Public transportation is really an unsung eco hero. Some people complain that trains are dirty or buses run late. And sure, there are some strange folks who take the train once in a while. But there are also strange folks who get behind the wheel and drive behind you (or in front of you).

But no matter where you are in the world, local public transportation reduces carbon emissions for every person on board. It also reduces the number of personal vehicles on the road, thereby reducing traffic congestion. Over the course of a year, you can cut your own carbon emissions by nearly 5,000 pounds just by hopping on a bus rather than driving.

Other perks of public transport? Nap time. Catch up on your reading: sit back and crack open a book, the newspaper — even peruse your inbox. Make a dent in your work projects. Some folks use the ride to complete personal hygiene tasks while en route to their destination; they apply makeup, strategically change clothes or even clip fingernails. On more than one occasion, I’ve heard the telltale click of a fingernail clipper on a subway. But let’s get back to the benefits of public transportation.

Mass transit also allows you to get up close and personal with your neighbors. You sit or stand close together. You practically have permission to eavesdrop on conversations. You can unapologetically read over someone’s shoulder. Public transportation gets us to our destinations, but it also delivers an intimate experience that reminds us that we’re part of a larger community of people who work, run errands or meet friends for dinner. No matter who you are or where you come from, if it’s raining, everyone on the train is a little soggy. When the sun finally emerges after a cold, bleak week, everyone’s mood on the bus is buoyant.

I’ve depended on public transportation as a student, worker and traveler. I’ve ridden buses, commuter trains and subways in many cities. I didn’t have a car until I married one — that is to say I married my husband who had a car. Up until then, public transportation was my only method of getting to and from school or work, shopping, visiting the dentist or any number of other routine excursions of daily life. Like it or hate it, I needed mass transit to function. I didn’t choose it for its green attributes.

But those green attributes are compelling. For example, the Chicago Transit Authority (CTA), the second largest public transportation system in the country, replaces roughly 400,000 vehicles each weekday. And my life depended on it during grad school.

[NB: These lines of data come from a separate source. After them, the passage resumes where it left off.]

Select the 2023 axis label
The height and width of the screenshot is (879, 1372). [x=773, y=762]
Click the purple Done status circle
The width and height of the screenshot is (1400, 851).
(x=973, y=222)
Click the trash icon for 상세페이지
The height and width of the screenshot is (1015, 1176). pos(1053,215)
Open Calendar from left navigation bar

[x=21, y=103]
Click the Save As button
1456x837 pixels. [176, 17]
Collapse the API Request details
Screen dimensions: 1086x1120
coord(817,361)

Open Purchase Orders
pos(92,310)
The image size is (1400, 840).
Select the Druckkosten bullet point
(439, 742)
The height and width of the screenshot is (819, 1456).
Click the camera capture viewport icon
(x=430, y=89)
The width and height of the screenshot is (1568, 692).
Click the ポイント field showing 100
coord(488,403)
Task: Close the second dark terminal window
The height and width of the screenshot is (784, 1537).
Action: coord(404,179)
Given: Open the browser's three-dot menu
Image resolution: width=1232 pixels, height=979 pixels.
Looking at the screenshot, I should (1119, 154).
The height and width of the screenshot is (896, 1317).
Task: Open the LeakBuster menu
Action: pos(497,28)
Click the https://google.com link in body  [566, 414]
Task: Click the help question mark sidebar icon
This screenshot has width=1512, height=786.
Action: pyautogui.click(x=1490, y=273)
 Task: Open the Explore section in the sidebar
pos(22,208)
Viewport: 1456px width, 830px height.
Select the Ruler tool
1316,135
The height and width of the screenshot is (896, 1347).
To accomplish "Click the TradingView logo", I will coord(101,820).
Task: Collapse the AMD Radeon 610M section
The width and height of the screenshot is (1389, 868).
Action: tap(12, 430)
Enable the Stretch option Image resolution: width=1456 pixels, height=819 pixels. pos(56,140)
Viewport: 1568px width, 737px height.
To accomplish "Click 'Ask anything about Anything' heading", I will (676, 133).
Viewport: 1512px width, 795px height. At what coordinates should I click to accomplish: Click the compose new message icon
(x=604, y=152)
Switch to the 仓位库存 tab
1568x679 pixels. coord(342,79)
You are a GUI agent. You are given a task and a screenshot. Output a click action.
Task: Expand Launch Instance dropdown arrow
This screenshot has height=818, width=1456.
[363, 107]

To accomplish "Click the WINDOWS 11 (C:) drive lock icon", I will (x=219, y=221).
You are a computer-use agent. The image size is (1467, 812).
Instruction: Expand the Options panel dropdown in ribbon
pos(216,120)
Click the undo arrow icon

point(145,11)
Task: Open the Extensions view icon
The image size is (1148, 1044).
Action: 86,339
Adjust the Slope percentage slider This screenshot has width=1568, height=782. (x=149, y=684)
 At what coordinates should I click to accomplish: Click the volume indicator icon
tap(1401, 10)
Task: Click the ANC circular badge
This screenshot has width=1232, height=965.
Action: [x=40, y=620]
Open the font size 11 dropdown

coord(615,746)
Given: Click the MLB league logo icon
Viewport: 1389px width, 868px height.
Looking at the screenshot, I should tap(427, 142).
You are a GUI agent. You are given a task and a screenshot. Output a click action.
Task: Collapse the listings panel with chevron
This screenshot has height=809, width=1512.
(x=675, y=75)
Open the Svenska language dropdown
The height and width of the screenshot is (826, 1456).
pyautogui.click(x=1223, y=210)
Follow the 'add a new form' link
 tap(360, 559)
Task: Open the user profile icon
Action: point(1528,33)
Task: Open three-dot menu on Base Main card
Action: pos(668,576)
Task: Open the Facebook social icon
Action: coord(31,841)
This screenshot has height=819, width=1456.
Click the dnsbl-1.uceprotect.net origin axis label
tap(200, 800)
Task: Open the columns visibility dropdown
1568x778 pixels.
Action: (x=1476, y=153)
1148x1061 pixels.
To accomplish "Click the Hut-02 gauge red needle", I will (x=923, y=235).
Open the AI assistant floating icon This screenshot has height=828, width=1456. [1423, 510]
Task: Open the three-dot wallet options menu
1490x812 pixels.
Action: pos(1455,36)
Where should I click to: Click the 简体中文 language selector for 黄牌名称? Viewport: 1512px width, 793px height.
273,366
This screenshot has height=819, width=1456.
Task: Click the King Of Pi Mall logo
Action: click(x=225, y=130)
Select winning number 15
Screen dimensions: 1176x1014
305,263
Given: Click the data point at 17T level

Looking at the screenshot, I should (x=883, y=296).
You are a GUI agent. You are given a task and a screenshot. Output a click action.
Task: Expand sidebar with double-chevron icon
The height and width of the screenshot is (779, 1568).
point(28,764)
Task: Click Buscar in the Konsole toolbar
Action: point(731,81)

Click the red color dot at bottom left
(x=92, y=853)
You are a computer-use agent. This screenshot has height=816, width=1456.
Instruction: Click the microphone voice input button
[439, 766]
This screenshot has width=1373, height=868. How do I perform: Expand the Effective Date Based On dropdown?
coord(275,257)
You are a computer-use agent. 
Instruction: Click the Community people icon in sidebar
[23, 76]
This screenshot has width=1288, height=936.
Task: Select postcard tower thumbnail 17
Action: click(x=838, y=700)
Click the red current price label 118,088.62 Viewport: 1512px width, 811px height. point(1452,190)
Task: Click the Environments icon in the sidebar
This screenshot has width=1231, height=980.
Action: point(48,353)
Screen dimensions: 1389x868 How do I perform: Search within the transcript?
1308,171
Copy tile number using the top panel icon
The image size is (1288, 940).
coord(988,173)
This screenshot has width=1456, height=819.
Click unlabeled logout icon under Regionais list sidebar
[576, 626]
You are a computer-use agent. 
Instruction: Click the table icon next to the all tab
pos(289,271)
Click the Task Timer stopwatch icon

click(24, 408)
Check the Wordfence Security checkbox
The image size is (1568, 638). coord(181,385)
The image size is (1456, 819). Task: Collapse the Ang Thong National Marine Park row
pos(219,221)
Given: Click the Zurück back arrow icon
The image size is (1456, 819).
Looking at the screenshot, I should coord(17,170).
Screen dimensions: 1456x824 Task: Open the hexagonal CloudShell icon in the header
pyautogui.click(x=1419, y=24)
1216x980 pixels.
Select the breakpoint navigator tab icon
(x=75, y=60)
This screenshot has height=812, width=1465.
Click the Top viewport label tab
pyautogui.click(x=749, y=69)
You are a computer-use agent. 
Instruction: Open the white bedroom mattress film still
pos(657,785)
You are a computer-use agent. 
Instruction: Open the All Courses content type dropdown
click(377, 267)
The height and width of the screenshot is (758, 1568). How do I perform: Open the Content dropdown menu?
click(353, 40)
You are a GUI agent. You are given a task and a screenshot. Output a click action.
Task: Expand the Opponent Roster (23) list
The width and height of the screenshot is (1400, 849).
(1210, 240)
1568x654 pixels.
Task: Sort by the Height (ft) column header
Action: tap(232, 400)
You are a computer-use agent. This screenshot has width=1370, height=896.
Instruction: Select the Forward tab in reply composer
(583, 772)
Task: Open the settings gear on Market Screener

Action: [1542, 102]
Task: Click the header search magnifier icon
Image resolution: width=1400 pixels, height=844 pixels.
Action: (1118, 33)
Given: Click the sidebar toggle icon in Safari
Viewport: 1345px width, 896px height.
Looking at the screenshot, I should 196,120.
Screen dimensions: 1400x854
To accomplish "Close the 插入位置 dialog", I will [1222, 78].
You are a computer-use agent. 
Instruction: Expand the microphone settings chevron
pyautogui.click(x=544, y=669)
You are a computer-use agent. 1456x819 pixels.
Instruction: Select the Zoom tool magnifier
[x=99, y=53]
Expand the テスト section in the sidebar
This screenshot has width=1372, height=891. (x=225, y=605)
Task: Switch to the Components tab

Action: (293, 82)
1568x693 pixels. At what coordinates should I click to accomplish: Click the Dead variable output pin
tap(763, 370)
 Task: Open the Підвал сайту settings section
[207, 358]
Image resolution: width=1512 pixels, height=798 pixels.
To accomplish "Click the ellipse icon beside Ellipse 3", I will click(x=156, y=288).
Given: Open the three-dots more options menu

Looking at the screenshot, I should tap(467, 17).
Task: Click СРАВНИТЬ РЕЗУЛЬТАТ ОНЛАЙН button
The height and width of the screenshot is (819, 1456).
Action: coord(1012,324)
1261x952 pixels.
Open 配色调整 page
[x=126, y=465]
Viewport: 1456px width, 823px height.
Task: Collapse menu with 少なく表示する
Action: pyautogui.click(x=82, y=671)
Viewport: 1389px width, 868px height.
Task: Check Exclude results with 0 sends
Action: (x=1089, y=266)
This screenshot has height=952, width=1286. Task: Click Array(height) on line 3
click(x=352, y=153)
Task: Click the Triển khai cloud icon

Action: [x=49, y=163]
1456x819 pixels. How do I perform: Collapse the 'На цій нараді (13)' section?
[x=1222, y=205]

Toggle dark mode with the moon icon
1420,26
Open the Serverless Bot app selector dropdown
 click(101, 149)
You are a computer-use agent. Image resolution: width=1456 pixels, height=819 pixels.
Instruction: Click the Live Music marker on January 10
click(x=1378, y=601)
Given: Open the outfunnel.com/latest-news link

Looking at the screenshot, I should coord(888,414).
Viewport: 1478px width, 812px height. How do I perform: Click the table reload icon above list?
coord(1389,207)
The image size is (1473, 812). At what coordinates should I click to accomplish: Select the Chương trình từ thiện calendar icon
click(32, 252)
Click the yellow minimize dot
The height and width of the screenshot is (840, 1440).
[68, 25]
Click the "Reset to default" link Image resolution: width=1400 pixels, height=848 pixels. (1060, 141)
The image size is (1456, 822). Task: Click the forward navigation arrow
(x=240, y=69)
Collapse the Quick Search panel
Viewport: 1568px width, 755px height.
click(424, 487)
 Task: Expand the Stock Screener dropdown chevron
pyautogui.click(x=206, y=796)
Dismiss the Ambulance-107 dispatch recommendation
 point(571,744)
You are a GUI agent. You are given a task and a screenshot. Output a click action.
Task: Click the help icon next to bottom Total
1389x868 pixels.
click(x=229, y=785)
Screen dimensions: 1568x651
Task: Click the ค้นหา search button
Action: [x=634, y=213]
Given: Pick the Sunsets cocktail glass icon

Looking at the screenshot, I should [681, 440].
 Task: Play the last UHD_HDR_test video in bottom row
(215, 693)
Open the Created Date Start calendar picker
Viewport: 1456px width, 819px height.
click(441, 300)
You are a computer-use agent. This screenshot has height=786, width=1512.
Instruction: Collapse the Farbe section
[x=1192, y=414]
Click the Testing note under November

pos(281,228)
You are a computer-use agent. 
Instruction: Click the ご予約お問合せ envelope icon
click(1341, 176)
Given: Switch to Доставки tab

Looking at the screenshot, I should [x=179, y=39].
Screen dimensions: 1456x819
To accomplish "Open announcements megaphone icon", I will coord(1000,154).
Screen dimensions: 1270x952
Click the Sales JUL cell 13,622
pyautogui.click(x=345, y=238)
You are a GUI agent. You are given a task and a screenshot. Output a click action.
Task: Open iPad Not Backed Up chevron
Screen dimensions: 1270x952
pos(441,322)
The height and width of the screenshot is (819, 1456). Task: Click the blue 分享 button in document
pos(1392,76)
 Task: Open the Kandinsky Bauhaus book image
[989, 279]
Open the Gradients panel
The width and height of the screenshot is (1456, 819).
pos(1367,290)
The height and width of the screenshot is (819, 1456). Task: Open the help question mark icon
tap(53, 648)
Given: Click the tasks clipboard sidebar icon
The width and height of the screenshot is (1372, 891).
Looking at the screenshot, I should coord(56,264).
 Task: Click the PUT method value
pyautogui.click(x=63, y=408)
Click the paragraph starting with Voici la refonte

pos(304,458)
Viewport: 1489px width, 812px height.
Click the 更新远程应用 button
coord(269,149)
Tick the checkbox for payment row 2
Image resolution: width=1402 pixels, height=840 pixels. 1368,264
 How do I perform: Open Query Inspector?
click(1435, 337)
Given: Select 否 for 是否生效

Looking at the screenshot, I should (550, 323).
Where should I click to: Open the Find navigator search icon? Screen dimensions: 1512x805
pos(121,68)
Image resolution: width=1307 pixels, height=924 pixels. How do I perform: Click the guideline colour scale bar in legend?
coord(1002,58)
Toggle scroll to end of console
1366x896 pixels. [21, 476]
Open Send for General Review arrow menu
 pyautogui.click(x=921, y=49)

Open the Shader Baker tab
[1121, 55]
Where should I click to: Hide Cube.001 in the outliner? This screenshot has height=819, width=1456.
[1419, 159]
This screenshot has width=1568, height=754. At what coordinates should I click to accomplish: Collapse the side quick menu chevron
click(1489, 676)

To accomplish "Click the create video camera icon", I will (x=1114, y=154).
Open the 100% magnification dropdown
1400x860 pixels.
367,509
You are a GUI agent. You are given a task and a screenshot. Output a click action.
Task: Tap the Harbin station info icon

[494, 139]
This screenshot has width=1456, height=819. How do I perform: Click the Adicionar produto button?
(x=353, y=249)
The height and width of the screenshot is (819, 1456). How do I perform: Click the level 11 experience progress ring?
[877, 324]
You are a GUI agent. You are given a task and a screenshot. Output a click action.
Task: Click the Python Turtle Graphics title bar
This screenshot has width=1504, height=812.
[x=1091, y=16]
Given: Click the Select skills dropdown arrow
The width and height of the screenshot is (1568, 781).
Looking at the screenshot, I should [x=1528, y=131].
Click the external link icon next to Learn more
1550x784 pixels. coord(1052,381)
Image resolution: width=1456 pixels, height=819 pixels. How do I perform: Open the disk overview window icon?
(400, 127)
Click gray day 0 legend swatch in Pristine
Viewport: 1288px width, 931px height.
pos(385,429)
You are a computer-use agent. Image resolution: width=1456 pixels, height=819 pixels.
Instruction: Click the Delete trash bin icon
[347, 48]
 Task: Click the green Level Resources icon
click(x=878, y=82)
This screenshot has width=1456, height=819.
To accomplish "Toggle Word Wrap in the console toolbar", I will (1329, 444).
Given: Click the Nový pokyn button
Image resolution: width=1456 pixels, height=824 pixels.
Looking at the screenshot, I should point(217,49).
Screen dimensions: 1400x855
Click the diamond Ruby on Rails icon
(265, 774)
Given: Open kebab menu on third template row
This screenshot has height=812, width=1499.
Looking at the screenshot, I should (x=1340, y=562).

I took it to and from work and class, the airport, the salon, the dentist, the vet, grocery shopping, and occasionally a club. I committed my bus and train schedules to memory and could stitch intricate travel itineraries together in seconds to facilitate any errand. I don’t live in Chicago anymore, but the CTA still holds a special place in my heart, which is why I was delighted to discover that it has some impressive green initiatives in place for further reducing its ridership’s collective environmental impact.

Of course, public transportation doesn’t have to be an all-or-nothing proposition. If you have the luxury of choice, opt for mass transit once a week for a work commute. Or on a weekend for a baseball game or the farmer’s market. And if you use public transportation out of necessity rather than choice, looks like your carbon footprint has lost some weight — about 5,000 pounds, I’d say.

What’s your favorite public transportation experience?